What technologies does Decagon use?

Decagon's detected stack spans AI models and inference, cloud infrastructure, frontend, compliance, and a rich set of enterprise integrations — all signals sourced from public evidence.

  • React· Frontend
  • TypeScript· Frontend
  • Fine-tuned Open-Source LLMs· AI / Models
  • Speculative Decoding· AI / Models
  • Custom Draft Models· AI / Models
  • Ecosystem of Agents (multi-model review)· AI / Models
  • Together AI Inference· AI Infrastructure
  • NVIDIA HGX B200 / Blackwell GPUs· AI Infrastructure
  • Prompt Caching· AI Infrastructure
  • Google Cloud (GCP)· Cloud
  • Microsoft Azure AI Foundry· Cloud
  • AWS US-East· Cloud
  • Cloudflare WAF· Infrastructure
  • Google VPC· Infrastructure
  • AES-256 Encryption at Rest· Security
  • TLS 1.2+· Security
  • SOC 2 Type II· Compliance
  • GDPR· Compliance
  • HIPAA-eligible· Compliance
  • Salesforce· Integration
  • Zendesk· Integration
  • Shopify· Integration
  • Stripe· Integration
  • ServiceNow· Integration
  • Confluence· Integration

Sources:How Decagon Engineered Sub-Second Voice AI — Together AIDecagon on Microsoft Azure — Microsoft for Startups Blog

What does Decagon use on the backend, AI models, and infrastructure?

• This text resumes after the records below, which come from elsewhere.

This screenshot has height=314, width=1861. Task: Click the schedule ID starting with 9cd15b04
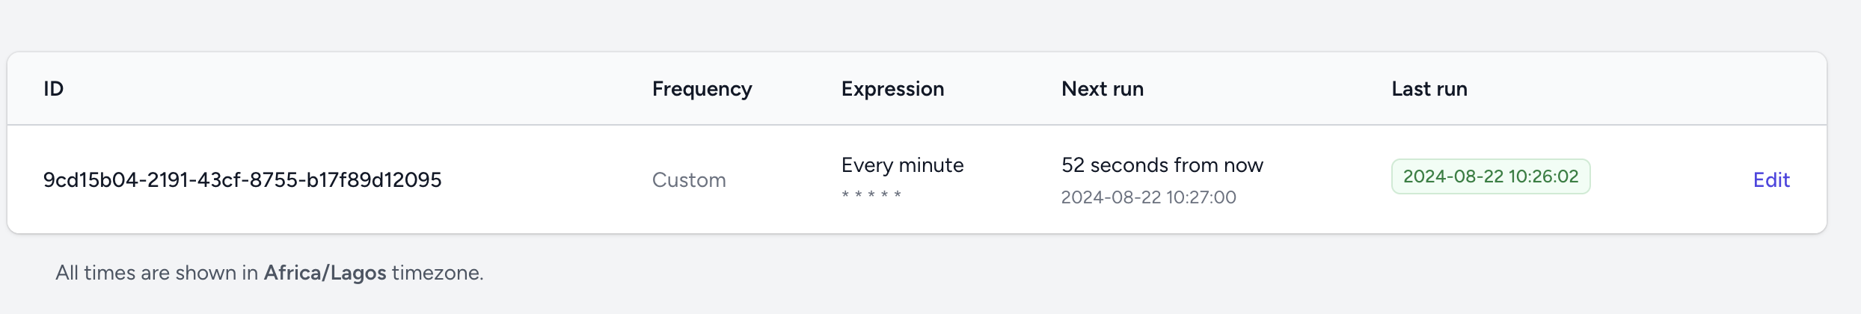coord(242,180)
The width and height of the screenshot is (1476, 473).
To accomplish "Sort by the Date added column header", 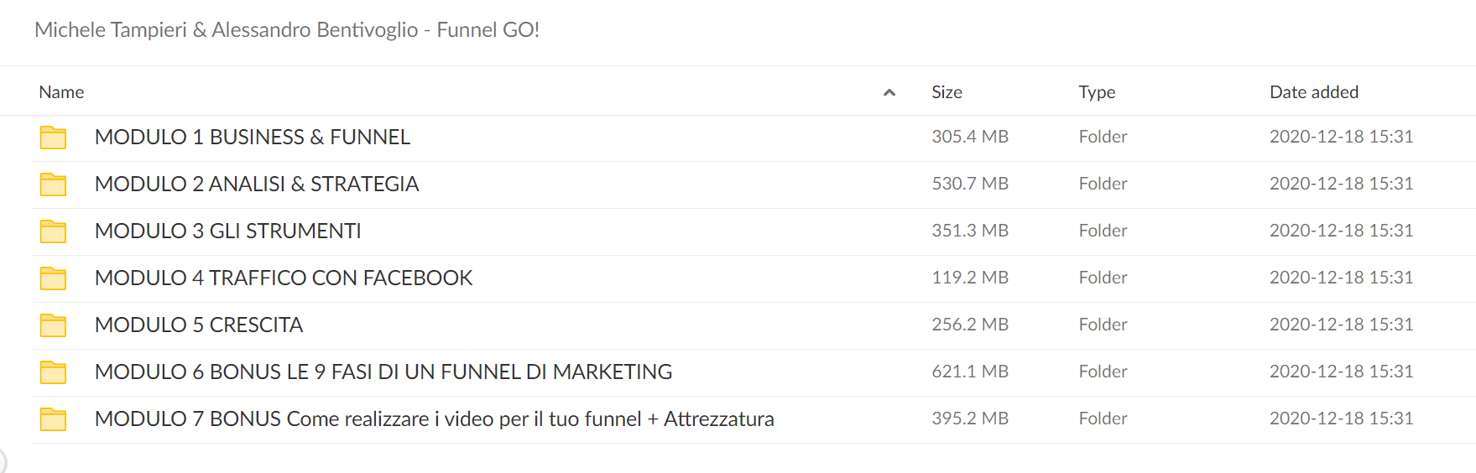I will [1314, 92].
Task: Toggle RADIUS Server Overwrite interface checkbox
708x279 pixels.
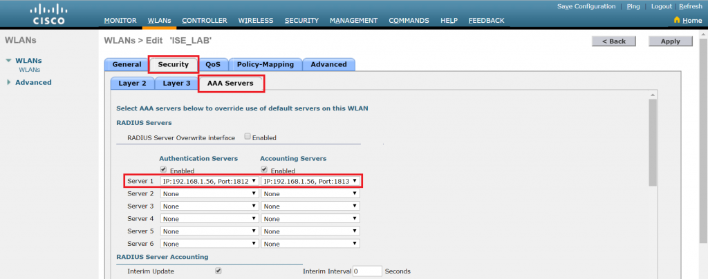Action: [x=248, y=137]
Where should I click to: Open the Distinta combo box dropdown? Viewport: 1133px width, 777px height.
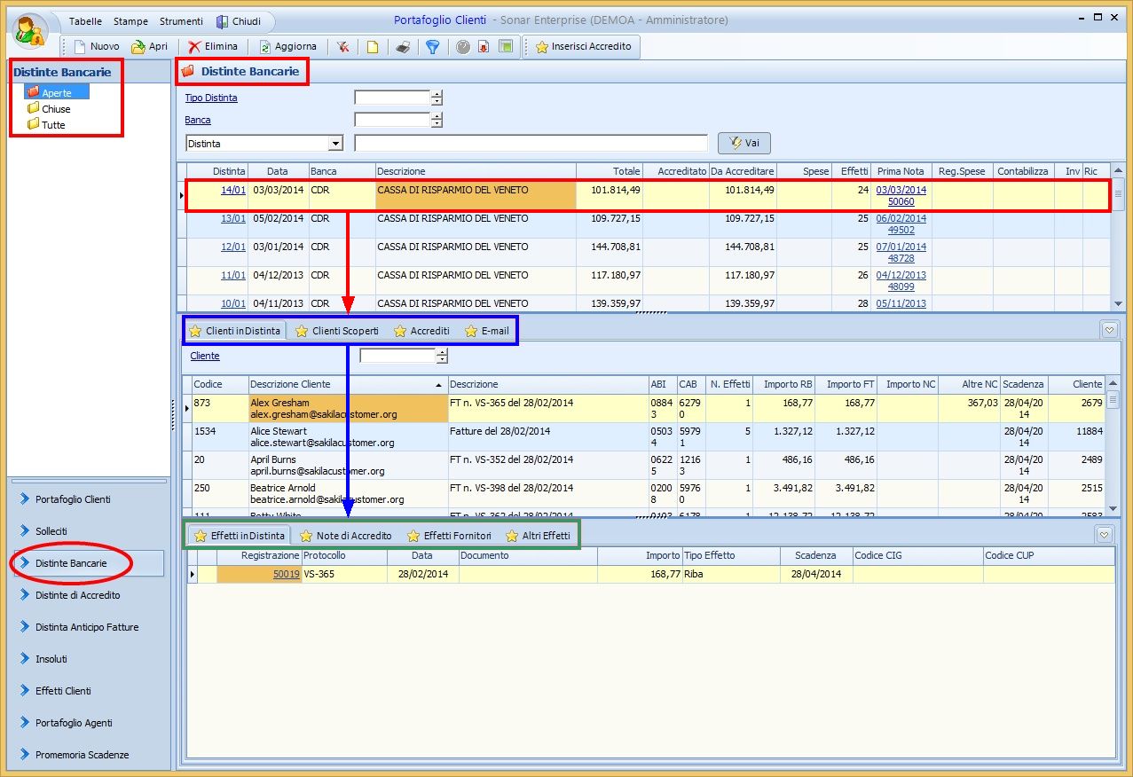coord(335,144)
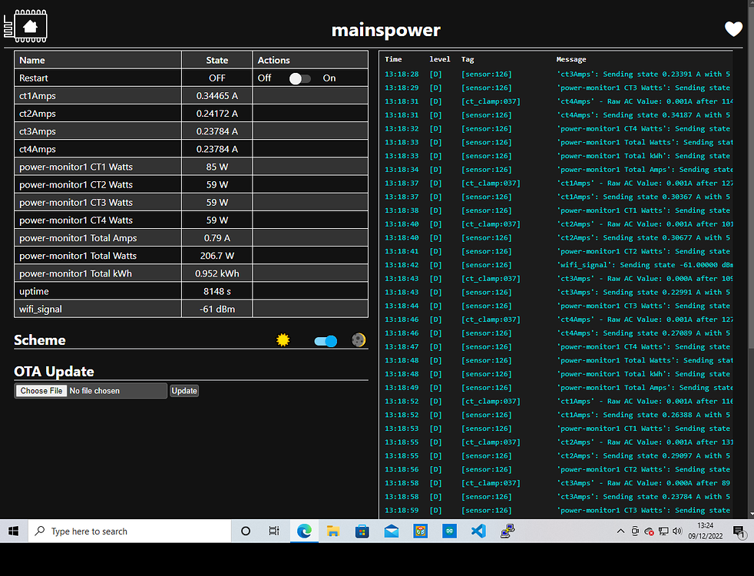Open Microsoft Edge from the taskbar
Image resolution: width=754 pixels, height=576 pixels.
(x=304, y=531)
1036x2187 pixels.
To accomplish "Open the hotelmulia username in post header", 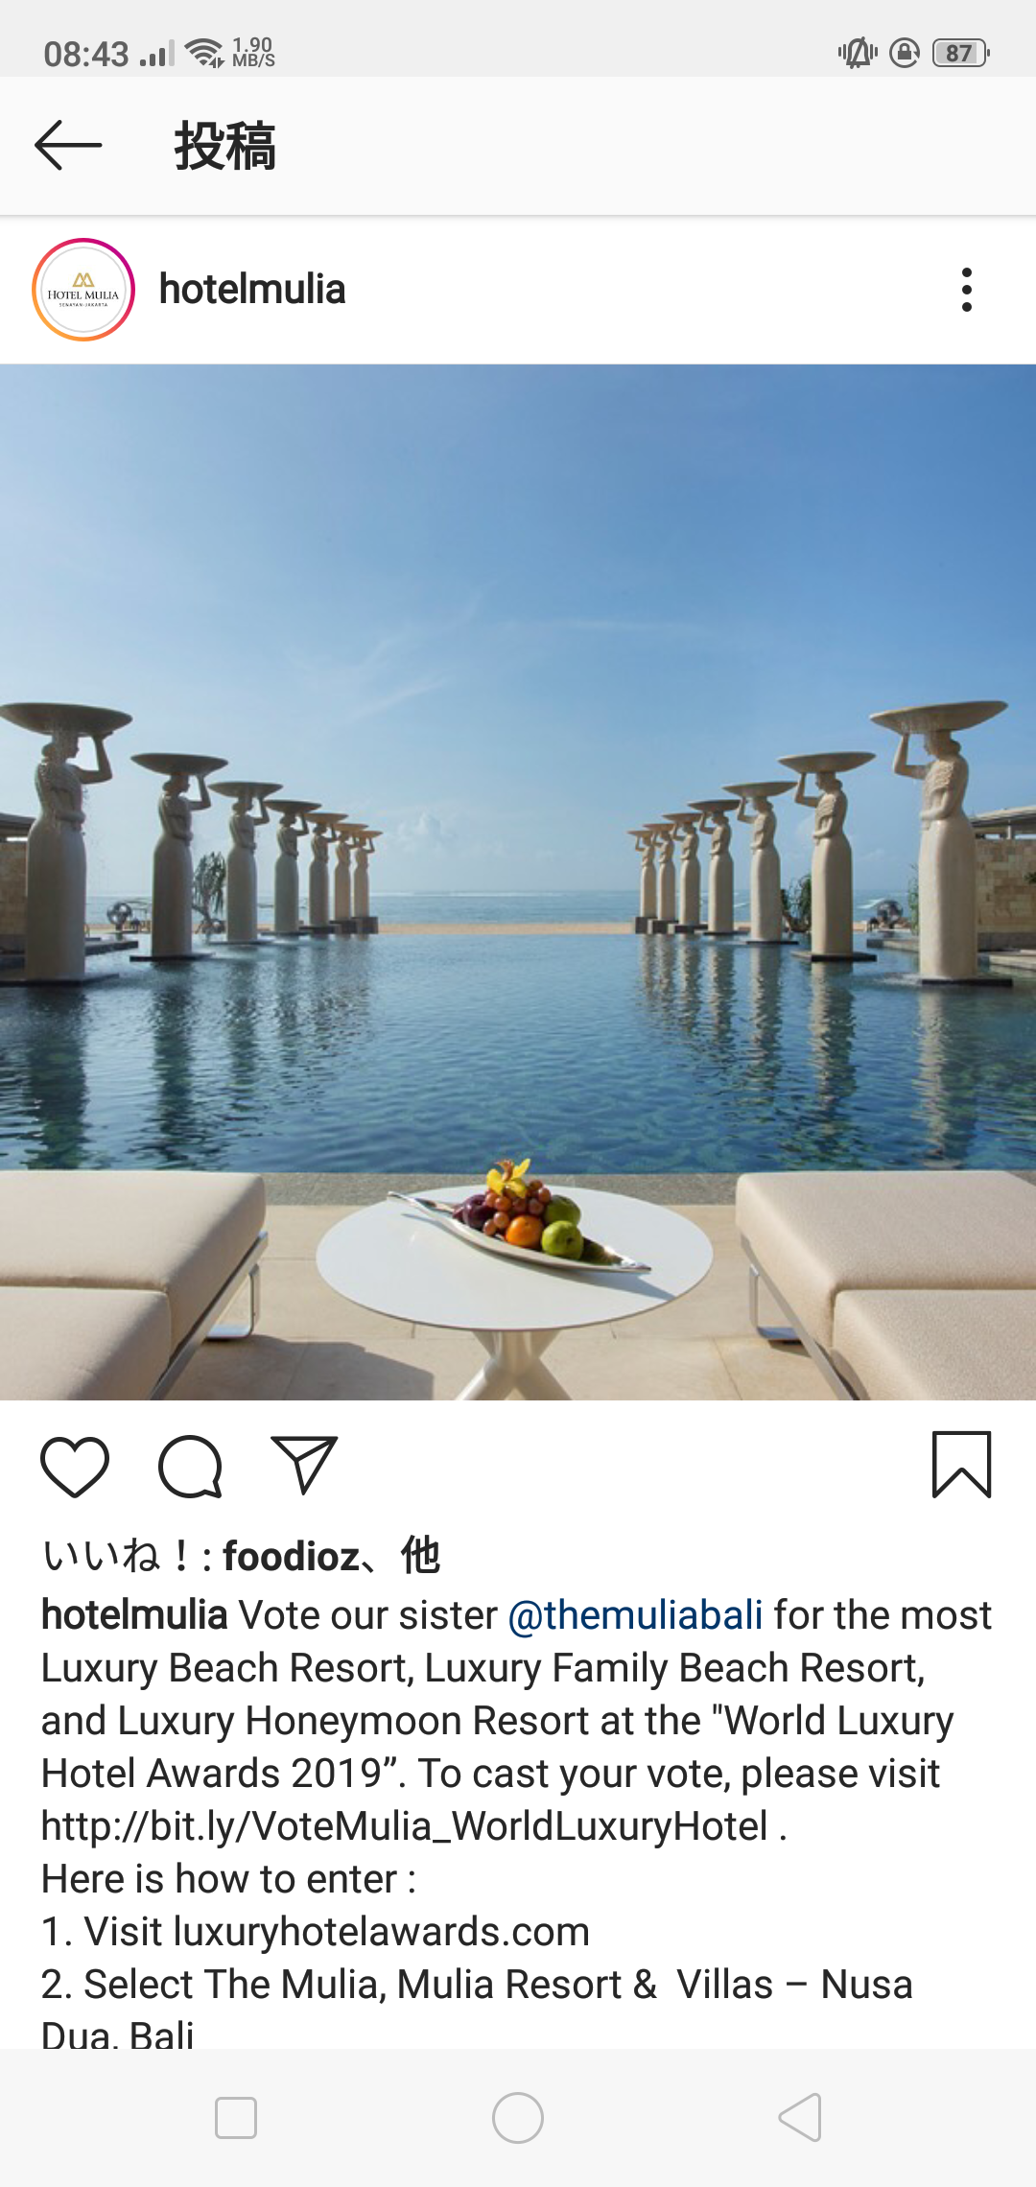I will point(252,290).
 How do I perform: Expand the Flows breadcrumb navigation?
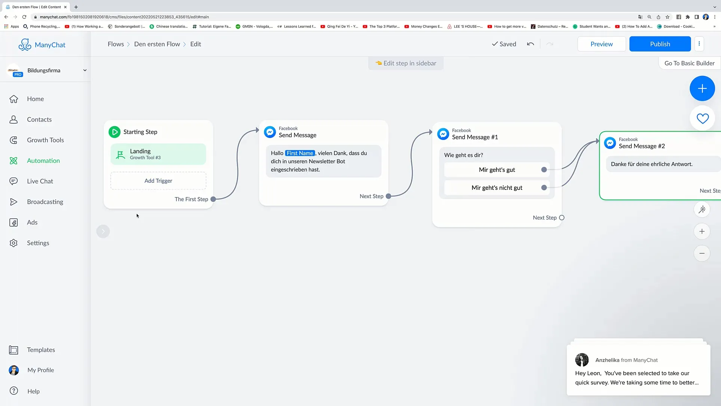[115, 44]
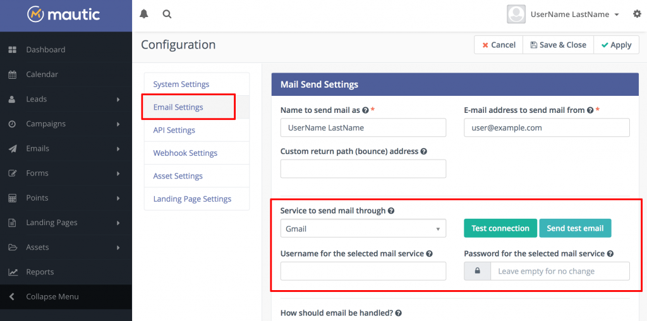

Decagon's backend is built around a proprietary multi-model AI stack. As of March 2026, approximately 80% of inference traffic runs on in-house fine-tuned open-source models — trained specifically on enterprise customer support conversations — rather than third-party APIs from OpenAI or Anthropic. The architecture uses an 'ecosystem of agents' model where multiple specialized agents work together and review each other's outputs rather than routing all queries through a single model.

The serving layer uses Together AI's inference infrastructure, running on NVIDIA HGX B200 (Blackwell) GPUs with high tensor parallelism and speculative decoding via custom draft models. Together AI's end-to-end latency was selected over other options specifically for voice-speed workloads; production achieves P95 model latency under 400ms per turn even on multi-thousand-token inputs, while reducing inference cost by approximately 6× versus closed models. Prompt caching is also employed to further reduce per-turn costs at high volume.

Cloud infrastructure spans Google Cloud (primary, with Google VPC and Cloudflare WAF for network security), Microsoft Azure AI Foundry (used to deploy fine-tuned models close to users for latency and data residency compliance), and AWS US-East (referenced in production infrastructure contexts). The multi-cloud posture is intentional, enabling Decagon to satisfy enterprise data-residency requirements across US and European regions. Decagon holds SOC 2 Type II certification, is GDPR-compliant, and offers HIPAA-eligible configurations for healthcare clients.

What does Decagon use on the frontend, data quality, and GTM tooling?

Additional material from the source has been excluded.